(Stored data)
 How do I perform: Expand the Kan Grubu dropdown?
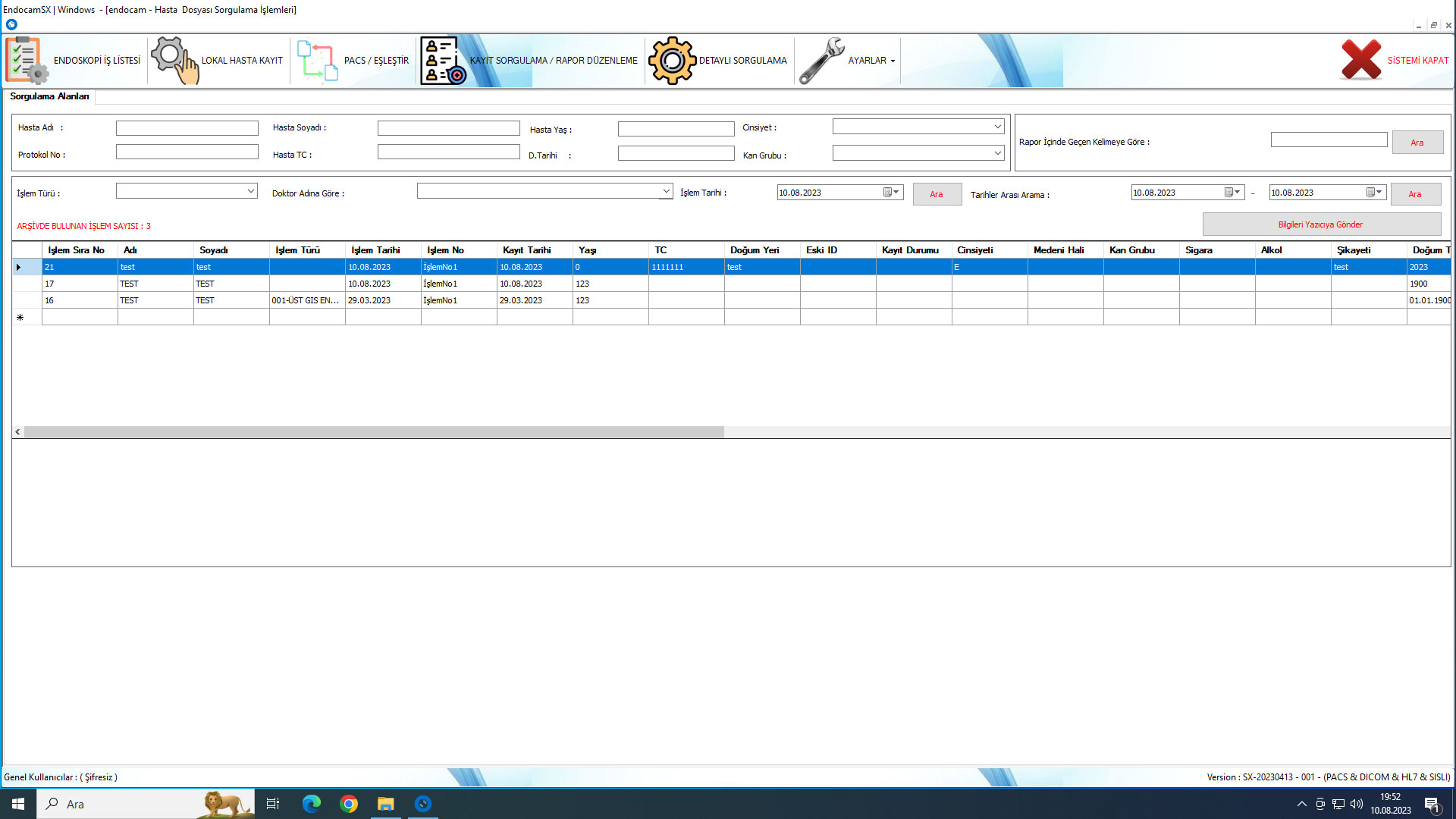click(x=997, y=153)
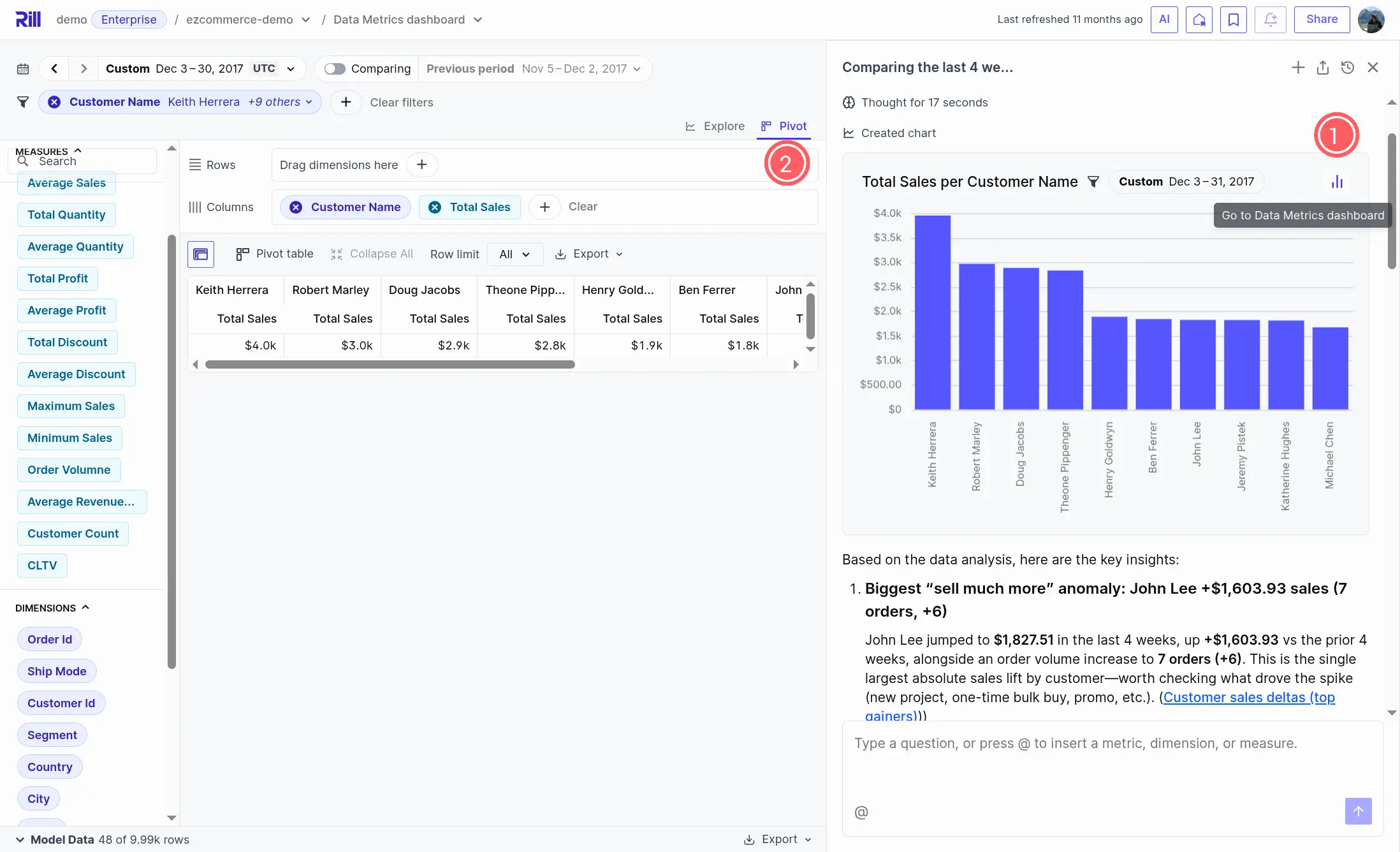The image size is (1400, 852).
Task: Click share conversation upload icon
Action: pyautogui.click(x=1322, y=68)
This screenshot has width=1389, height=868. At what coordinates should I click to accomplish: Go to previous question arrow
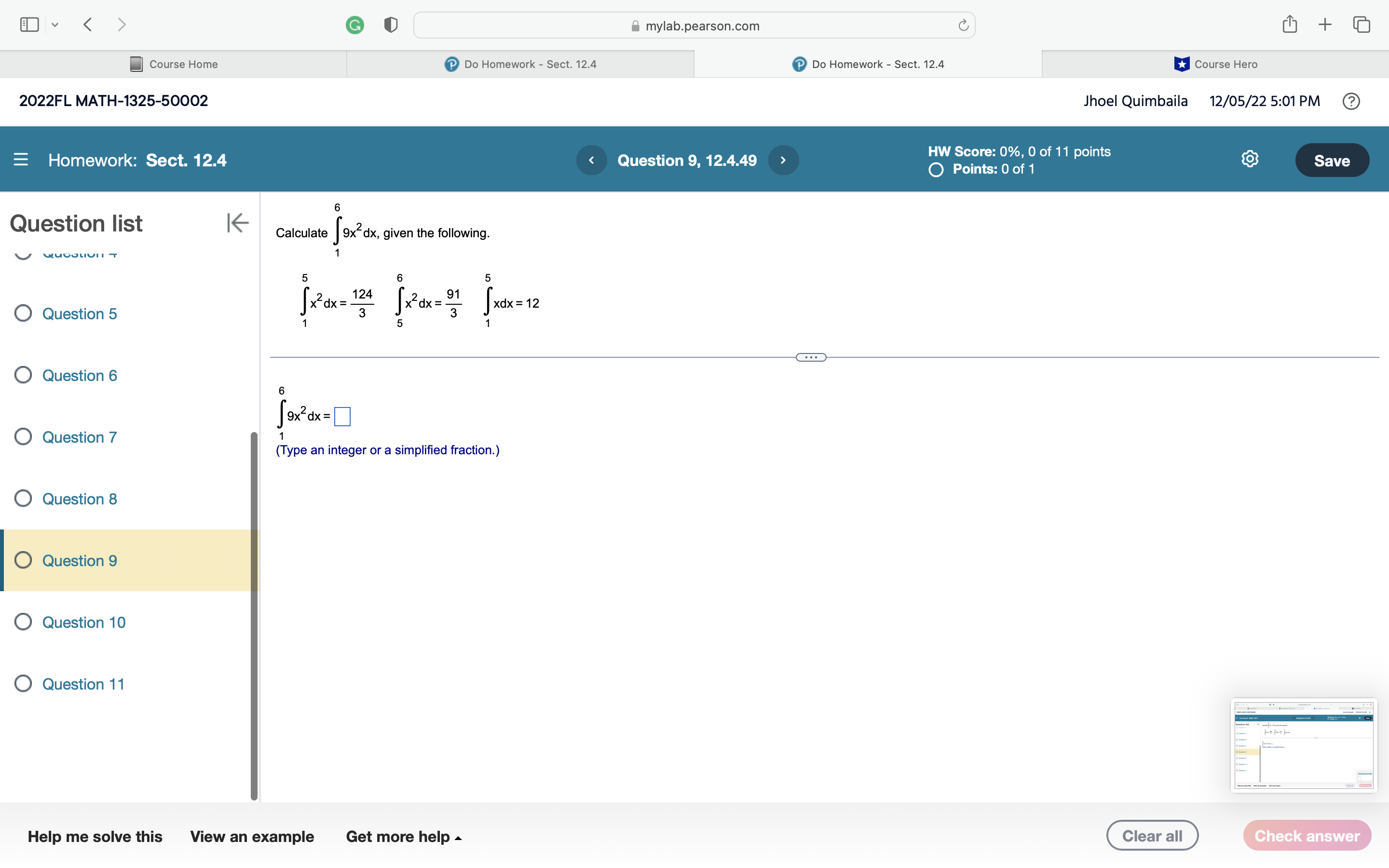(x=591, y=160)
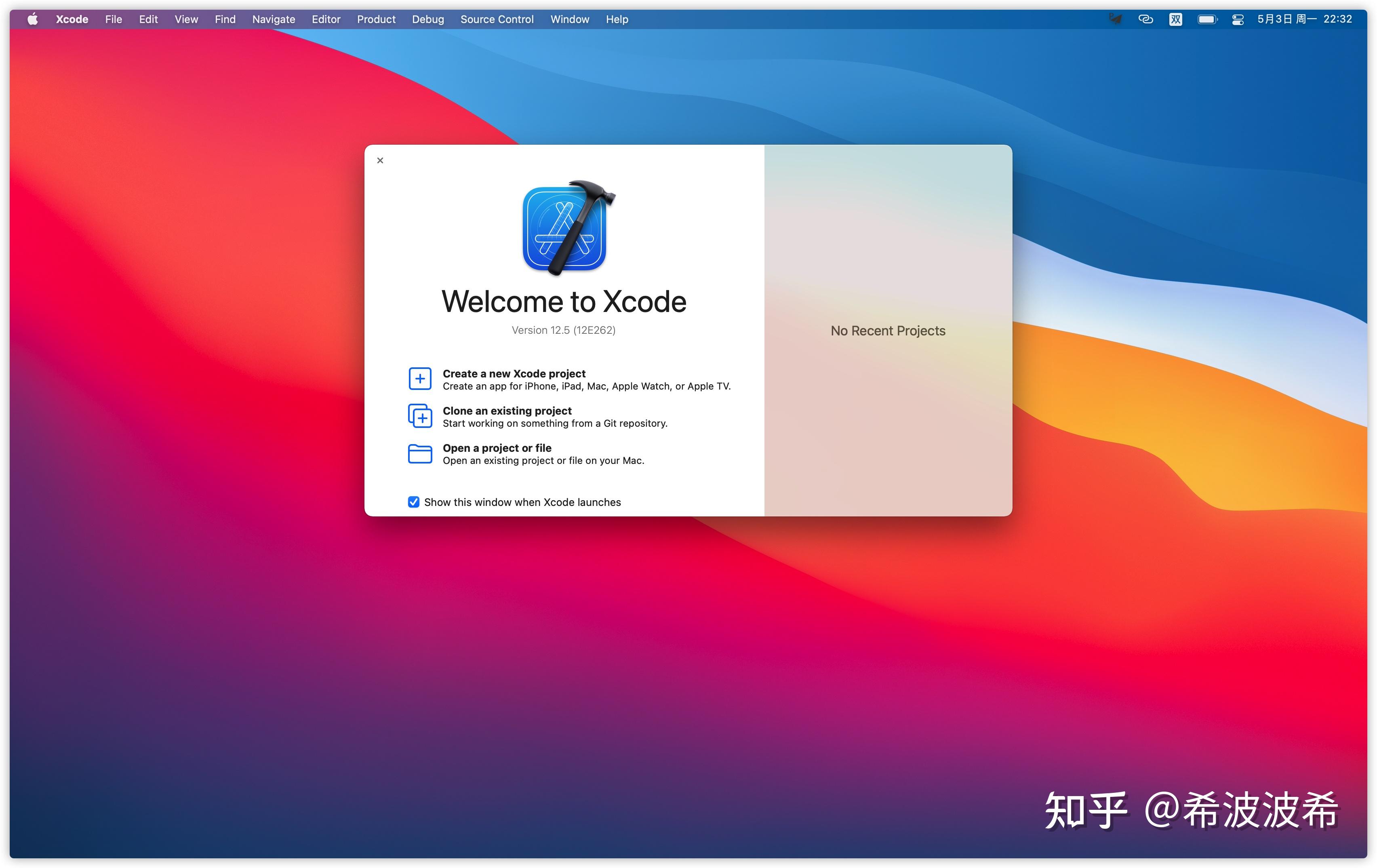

» PROBLEM TO SOLVE
Whenever images occur above, omit them and retype each line exactly as it stands.

» SOLUTION
 How do I perform: Expand the Kan Grubu dropdown?
click(x=997, y=153)
The image size is (1400, 852).
Task: Click share conversation upload icon
Action: pyautogui.click(x=1322, y=68)
This screenshot has width=1389, height=868. At what coordinates should I click to accomplish: Go to previous question arrow
(x=591, y=160)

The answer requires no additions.